SELECTED PASSAGE:
· · · · ·
Workshop 4: Causal Interpretations involving Discrete Mixture Modeling: Implications for Interventions for Depression and Suicide

The 4th 2013/2014 Workshop on Quantitative Methods in Education, Health and the Social Sciences (QMEHSS) will be on Friday February 21st from 11:00-12:30 and will be led by Dr. C. Hendricks Brown. The seminar will be held in the NORC conference room 344. NORC is located at 1155 E. 60th Street.

 

Causal Interpretations involving Discrete Mixture Modeling: Implications for Interventions for Depression and Suicide

C Hendricks Brown

Northwestern University, Feinberg School of Medicine

Different forms of mixture modeling can be used to examine heterogeneity of intervention impact.  Recent developments in this field have led to causally interpreted models, i.e., ones that can express differential impact on a subgroup, even if that particular subgroup cannot be completely identified. The first of these approaches involves mixtures of populations with different distributions of potential outcomes in randomized trials.  We highlight how we can construct “dual response” growth mixture models order to assess what proportion in a trial would benefit more from an intervention compared to control, what proportion would be harmed, and what proportion are likely to remain unchanged.  An example that combines four prevention trials is discussed.  A second discrete mixture approach involves different mediational or moderation relationships in a randomized trial that can be accounted for by mixtures.  We illustrate this on a synthesis of antidepressant trials. A third approach is to consider mixture analyses applied to repeated cross sectional associations across time, especially when policy changes, such as the FDA’s adoption of a black box warning for youth suicide exposed to antidepressants cause changes in the rates of medication usage in different subpopulations.  We discuss mixture methods that hypothesize that a portion of a population will be affected by such policies, while other parts of the population are likely to be unaffected.  This method is illustrated using data from repeated youth household surveys.  Implications, challenges, and limitations of these methods are discussed.
· · · · ·
AVAILABLE DATA:
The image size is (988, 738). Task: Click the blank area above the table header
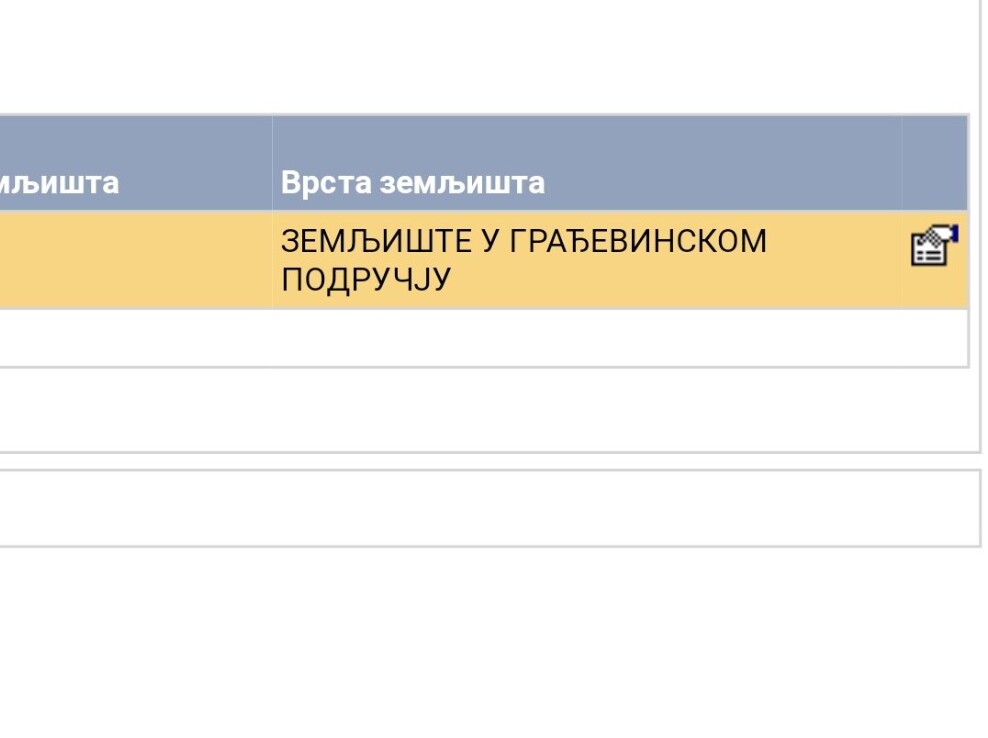pyautogui.click(x=480, y=60)
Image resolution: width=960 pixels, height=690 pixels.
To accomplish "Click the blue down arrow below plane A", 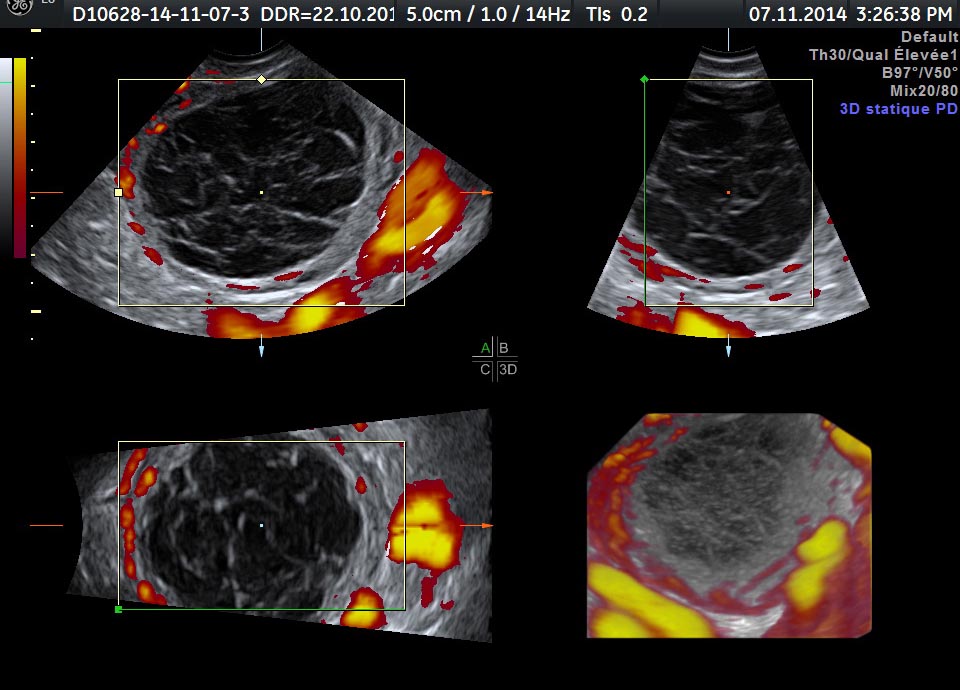I will (x=261, y=350).

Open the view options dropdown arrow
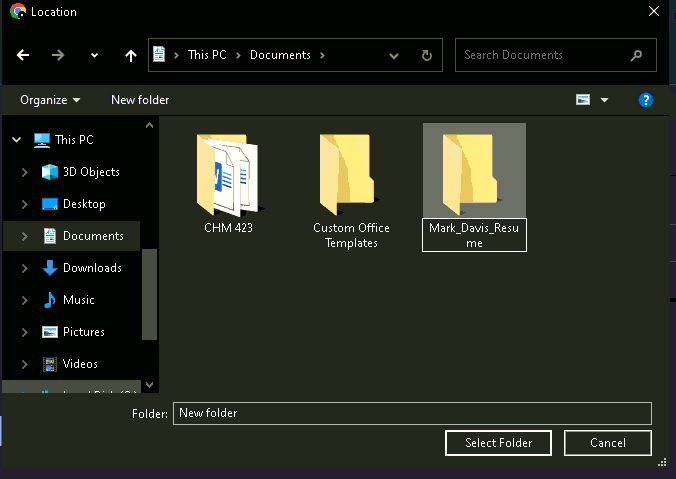click(606, 100)
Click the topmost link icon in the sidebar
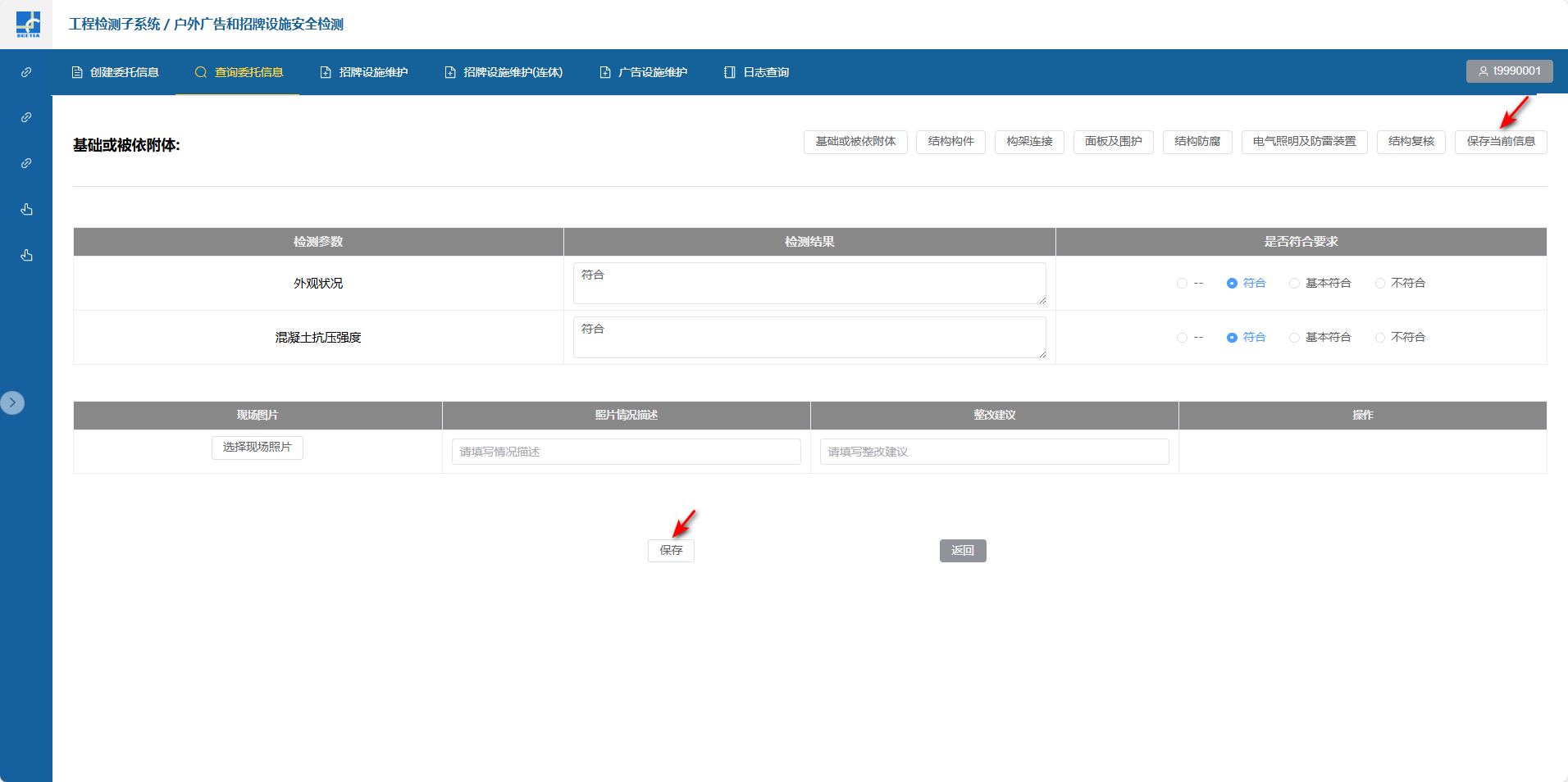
· · · · ·
Copy the workshop announcement from "Workshop 4: Causal" up to and including "E. 60th Street.", renaming "seminar" to "session".

Workshop 4: Causal Interpretations involving Discrete Mixture Modeling: Implications for Interventions for Depression and Suicide

The 4th 2013/2014 Workshop on Quantitative Methods in Education, Health and the Social Sciences (QMEHSS) will be on Friday February 21st from 11:00-12:30 and will be led by Dr. C. Hendricks Brown. The session will be held in the NORC conference room 344. NORC is located at 1155 E. 60th Street.